In which a bear interrupts my angsty soul-searching
A couple weeks ago, I opened up my email inbox and found, along with the usual mishmash of Pinterest and Expedia emails, a message from Dave Degler of ACMNP.
I glanced at his email for about ten seconds before my shift at work, just long enough to read the subject line and skim the contents. It was an encouragement to all of the ACMNP team members to set aside some time in the next week to take care of our souls, through hiking or praying or fishing or whatever we thought would be beneficial, and to let him know how we were blessed during that time.

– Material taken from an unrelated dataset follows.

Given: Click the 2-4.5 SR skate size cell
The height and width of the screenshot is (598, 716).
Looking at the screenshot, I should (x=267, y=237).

Not a bad idea, I thought. But I’ll definitely forget about this. And what kind of exciting stories about soul-reflecting are they expecting anyways?And I started my typical last-minute racewalk to work without giving it another thought.
Fast-forward a few days. I had just finished a pretty long shift at work and needed some time alone, away from the crowds of guests hurdling mops, brooms, and buckets of chemicals in an attempt to enter my closed bathrooms (I’m a janitor, and it’s an exciting life). I decided to walk over to Mirror Lake with my Bible and my journal, and on the way, I remembered Dave’s email, and figured I might as well make this my intentional time looking at the state of my soul.
The path to Mirror Lake runs alongside the Merced River, and a ways down the path I decided that I’d just sit alongside the river instead of walking all the way to the lake, which was usually crowded with tourists anyways. I climbed down the bank and realized that, if I was willing to do a few acrobatic moves, I could make it out to a rock near an island-type strip of land in the middle of the river.
Of course, once I realized that, I had to climb out there. So I buckled my backpack on and ventured out across a log, swinging my arms for balance as I jumped from the log onto my chosen rock. I sat down, pulled out a Clif bar, and took a few minutes to just breathe, listening to the sounds of the river, whipping out my bug spray and squirting it all over myself once I realized just how many mosquitos also liked my chosen location.
And I started to think and pray and write. I had been pretty sure that my soul was doing fine, but I realized that there was a lot more on my mind than I had thought. I started to write it all out: my worries about my family, friends back in Michigan, the unity of our ministry team, my coworkers. It started getting pretty angsty.
Everything boiled down to this one question, I realized. What is the purpose of my being in Yosemite this summer? And I got really worried that I was “missing my purpose,” that I wasn’t being intentional enough or Jesus-y enough or wasn’t caring about things that really mattered. And just as I was in the middle of this deep conversation with God about how I was frustrated with my lack of answers and lack of clarity…
There was a bear.
Not a bear far off in the distance. A bear on the riverbank maybe 20 feet away from me. And, of course, I was still eating my Clif bar. Whoops.
So I did what everyone tells you NOT to do and just ignored it. And thankfully, it ignored me and lumbered away. But I decided I needed to get off that rock, because I had myself pretty well cornered.
One problem. I had lept a couple feet down off the log to get onto the rock, and as I am not a flying superhero, I could not reverse the maneuver. So I had to hop across some slippery rocks and nearly fell into the river before I reached the bank.
I decided to walk the rest of the trail to Mirror Lake and sat down by the edge of the water, looking back in my journal where the bear encounter had stopped my writing mid-sentence.
The last thing I’d written was, “I don’t have answers or solutions or any of that crap.” (I wasn’t in a very formal mood.)
And then there was a bear. And I laughed at myself, sitting on the edge of Mirror Lake, feeling the breeze blow through my hair and hearing a line from a Psalm run through my head.
Be still, and know that I am God.
And I realized that maybe a bear was all the answer I needed for that day.
Because sometimes God surprises us in the middle of our angsty soul-searching and reminds us that we are here for more.
I am here, this summer, to do more than ask why I’m here. To do more than worry about my purpose, or get stuck in my own thoughts.
I am here to live deeply. To appreciate the beauty that’s around me each day. To marvel at the stars and the sunrises, to love the people around me and be thankful for everything that pulls me closer to the God who created us all.
And sometimes it takes a bear to remind me that I don’t control any of this. This ministry isn’t about what I can do. This summer isn’t about what I can do. It’s about the work of a God who is so much bigger, who has plans that are so much bigger than anything I could ever dream up.
So in the middle of my angsty soul-searching, I can’t help but laugh and remember that He is God, the God of questions and answers and bear sightings and everything in between.